Few studies have assessed the link between gout and its comorbidities in a population of female patients. Therefore, the investigators sought to compare the aggregation and transitive trajectories of comorbidities of gout among women and men with the disease. They also studied the correlation between different transition trajectories and the occurrence of stroke. They followed a female and male population of patients with gout from 2000 to 2009 to identify the comorbidities of cardiovascular disease, hypertension, hyperlipidemia, diabetes mellitus, and chronic kidney disease.
The researchers examined the cumulative incidence of stroke from 2000 to 2010. They used a latent trajectory analysis to establish the transitive trajectories of the comorbidities of gout. The study evaluated a total of 2780 patients with gout, 965 of whom were women and 1815 of whom were men. The mean patient age among the women was 64.6±8.1 years vs 63.1±8.5 years among the male population.
Within the 10-year follow-up, both the female and male participants with gout had 5 risk cluster transition (CT) phenotypes: CT1 and CT2, with various persistent comorbidities; CT3, with few persistent comorbidities; and CT4 and CT5, with transfer to cluster 1 from other clusters. The women in CT2 expressed predominantly diabetes mellitus and had a significantly increased risk of developing stroke.
Results of the study demonstrated that the incidence rates of stroke in CT2 (48.4%) and CT4 (58.3%) were high among women compared with the rates in the same 2 clusters among men (22.2% vs 40.7%, respectively). According to logistic regression analysis, among the female participants, CT1 (odds ratio [OR], 5.71; 95% CI, 3.38-9.93), CT2 (OR, 5.32; 95% CI, 2.99-9.47), and CT4 (OR, 7.93; 95% CI, 3.87-16.25) had a significantly increased risk of developing stroke in the 10-year follow-up.

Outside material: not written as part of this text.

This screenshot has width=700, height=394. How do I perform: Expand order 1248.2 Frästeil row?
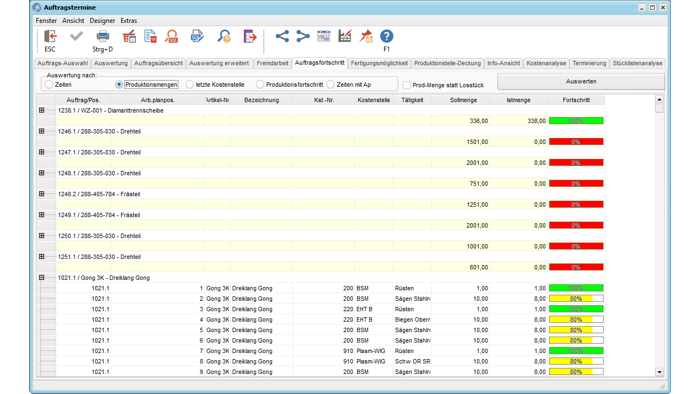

In contrast, among the male participants, CT1 (OR, 6.01; 95% CI, 4.42-8.16), CT4 (OR, 3.78; 95% CI, 2.36-6.05), and CT5 (OR, 3.72; 95% CI, 2.46-5.62) had a significantly increased risk of developing stroke in the 10-year follow-up. An OR of 5.32 in CT2 and 7.93 in CT4 among female participants demonstrated a higher risk for the development of stroke, compared with ORs of 1.57 in CT2 and 3.78 in CT4 among the male participants.
The investigators concluded that the findings from this study can provide additional knowledge and increase clinical awareness with respect to the early assessment and management of gout-related comorbidities among women with gouty arthritis in clinical practice.